Automated, data-driven methods can reliably identify comparison groups to determine the net impact of energy efficiency interventions for evaluation and procurement, according to a new peer-reviewed study conducted by OpenEE for the Energy Trust of Oregon.
By showing that comparison groups can be produced quickly and consistently, the study has demonstrated an approach that can dramatically increase the speed and efficiency of billing analyses in order to provide faster and more consistent feedback to energy efficiency program managers and third party implementers, helping them to optimize interventions and supporting private investment, risk management, and procurement of efficiency as a resource.
The Need for Meter-Based Approaches to Net Impact
Meter-based approaches for determining energy savings have the potential to re-invent energy efficiency by allowing it to scale and making it more responsive to a rapidly changing grid. However, to function as a grid resource, the procurement of energy efficiency has to account for factors that impact energy usage outside the influence of a program, such as economic cycles, natural adoption of new technology, or other population-level changes.
The net impact of energy efficiency for meter-based performance procurement must reflect the incremental effect of the known intervention above and beyond population trends of energy consumption. It is also essential that this analysis can run longitudinally and transparently as efficiency is deployed, to deliver the greatest value to the system by creating a feedback loop.
OpenEE’s approach to net impact begins with using the CalTRACK methods to arrive at site-level savings, normalized for weather and occupancy, and reflective of savings for customers at the meter. Automated site-level comparison group matching is then used to select non-participant groups to account for natural population-level consumption changes. When feasible (e.g. for retrospective analysis), it is also recommended to simultaneously use multiple comparison group identification methods, which provides more stable results.
Using a difference of differences with a comparison group allows for the longitudinal tracking of both site-level savings and the impact on load, net of population trends. These kinds of automated approaches are appropriate for meter-based efficiency because they can be deployed up front and are replicable and accessible to all players.
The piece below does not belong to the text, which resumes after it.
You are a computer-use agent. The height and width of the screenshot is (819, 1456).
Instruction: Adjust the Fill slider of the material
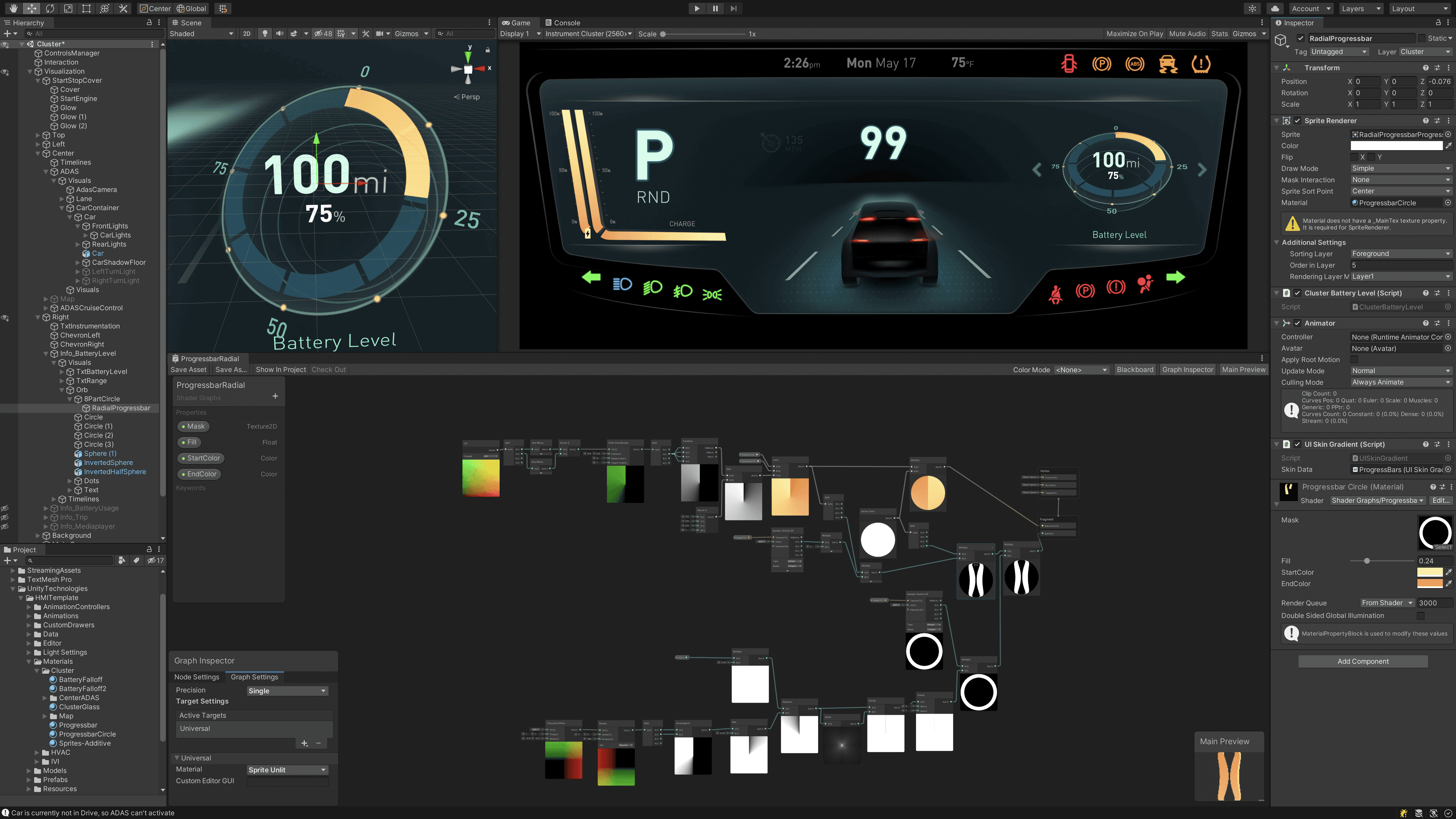tap(1367, 561)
Combining them with auditable custom and non-routine adjustments maintains the consistency of meter-based calculations and is a necessary prerequisite for creating the confidence needed to attract capital, manage risk, and establish pay-for-performance markets and ultimately scale energy efficiency investments.
Comparison Group Identification
The Energy Trust of Oregon and Open Energy Efficiency study, which was informed by the DOE’s uniform methods chapter on whole building analysis, tested a range of available comparison group matching approaches based on the consumption patterns of past participants and publicly available metadata to identify appropriate non-participant comparisons. Through out-of-sample testing, it was possible to quantify the relative accuracy of each approach at predicting future consumption patterns for treated buildings.
The primary takeaways of this study are twofold.
First, there is no single one size fits all matching method that resulted in the best fit for all sectors or intervention types. But it is clear that these matching approaches can yield very reliable and closely matching results, which can be developed in advance and tested using empirical data.
Second, it is possible for methods to generate comparison groups that can be tracked longitudinally with participants, allowing aggregators, utilities, and regulators to track the performance of the comparison group alongside that of program participants.
This analysis demonstrates that there are substantial advantages to this two-stage approach in the context of quantifying the net impact to load in close to real time.
If impact evaluations are used to adjust payments, completing them months or years after interventions occur, and using custom methods that can’t be replicated or predicted, will result in controversy. Confidence is eroded, especially when results do not match the expectations of aggregators or if different methods yield substantially different results. If an impact evaluation is being used to validate savings claims then reproducibility and transparency should be the primary focus, as this enables the methods to be contractually specified.
Regulators, evaluators, and utilities can test methods using past participants or representative customers and agree to a practical method for deriving a comparison group during the program deployment. By agreeing to comparison identification approaches in advance, it becomes possible to track both site-level savings and net impact longitudinally, giving utilities and the market the feedback needed to optimize results while it is still useful to do so. This can drive a continuous feedback loop that supports improved products and programs by tying product and program changes directly to consumption changes at the meter.